### PROBLEM TO SOLVE:
Copy each line in the data below that contains the word "This".
==== DATA
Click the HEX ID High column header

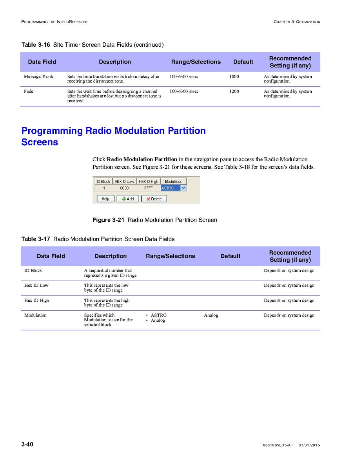[x=149, y=182]
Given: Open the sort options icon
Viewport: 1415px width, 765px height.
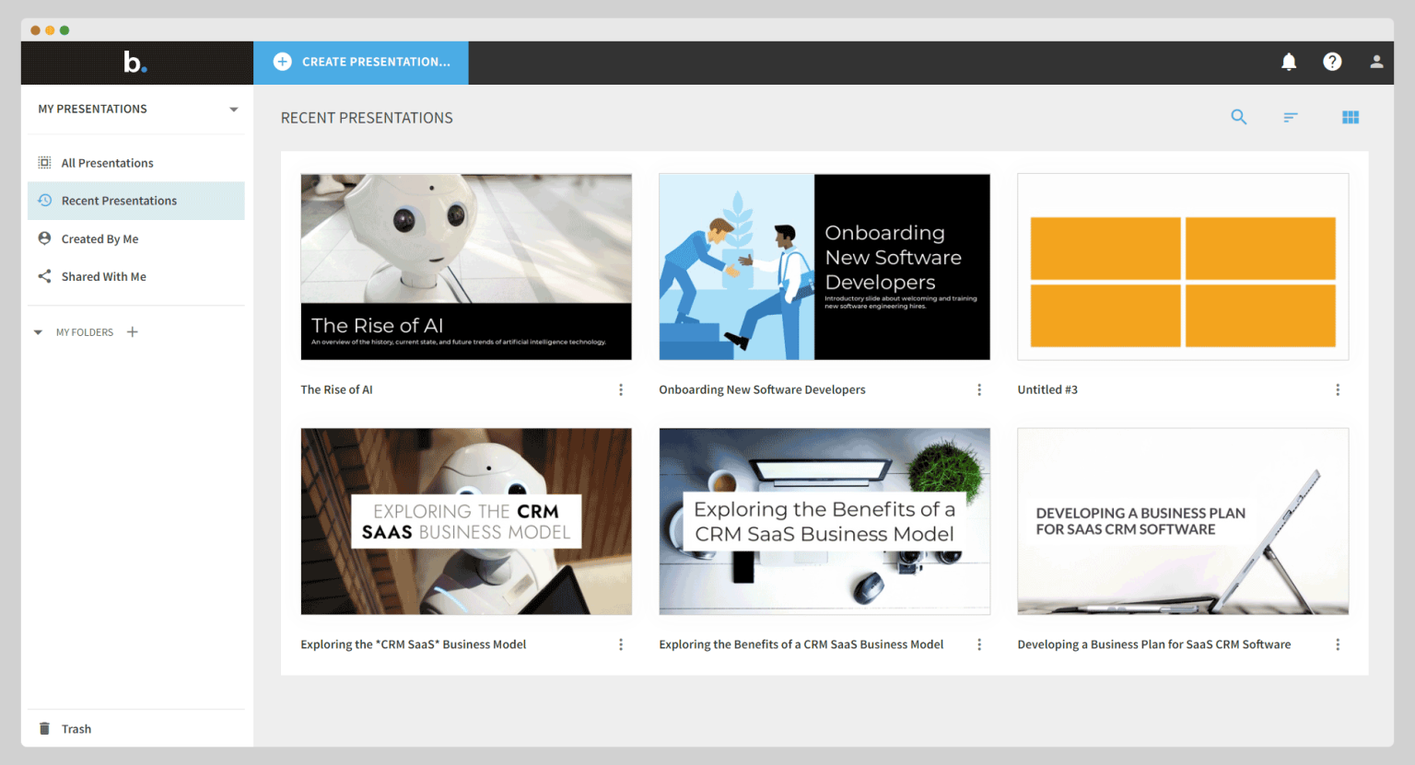Looking at the screenshot, I should pyautogui.click(x=1290, y=117).
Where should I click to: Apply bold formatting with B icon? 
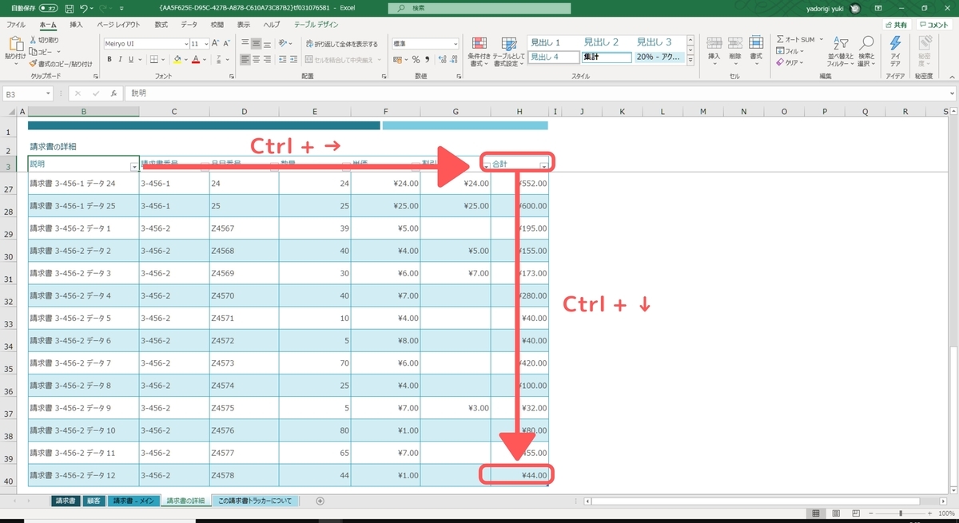click(109, 59)
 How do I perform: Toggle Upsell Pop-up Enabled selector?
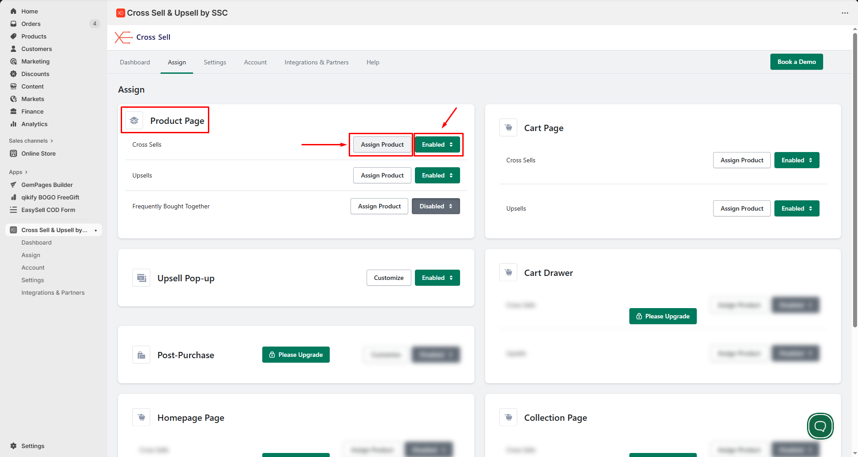click(437, 278)
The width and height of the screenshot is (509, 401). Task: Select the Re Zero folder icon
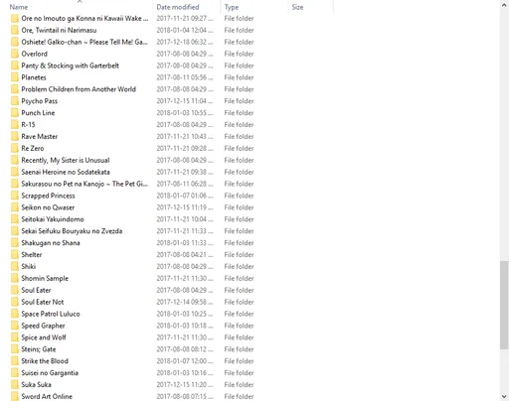point(15,148)
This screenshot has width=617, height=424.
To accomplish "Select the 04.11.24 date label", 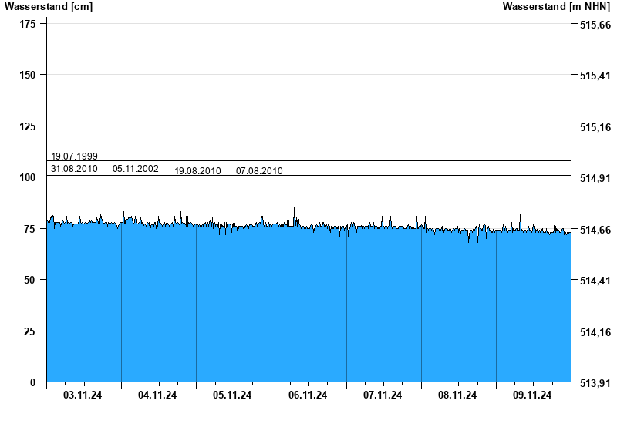I will pos(158,395).
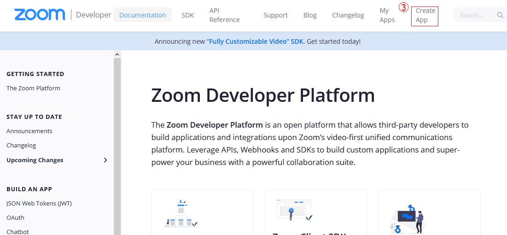Select The Zoom Platform sidebar item

click(33, 88)
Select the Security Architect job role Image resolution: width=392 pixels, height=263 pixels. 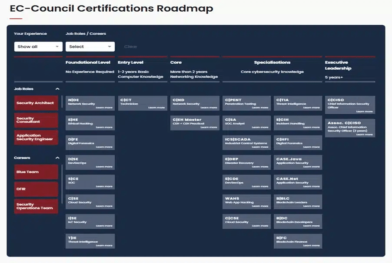36,103
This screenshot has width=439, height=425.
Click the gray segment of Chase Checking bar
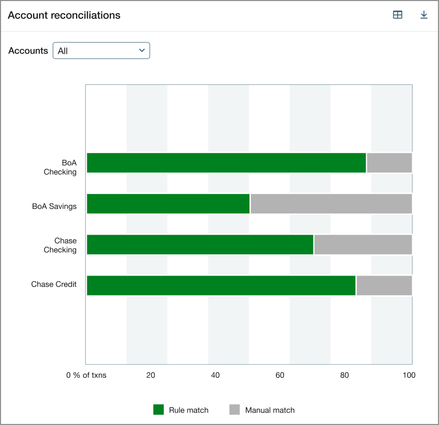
========
### THE COMPLETED TASK:
This screenshot has width=617, height=424.
This screenshot has width=439, height=425.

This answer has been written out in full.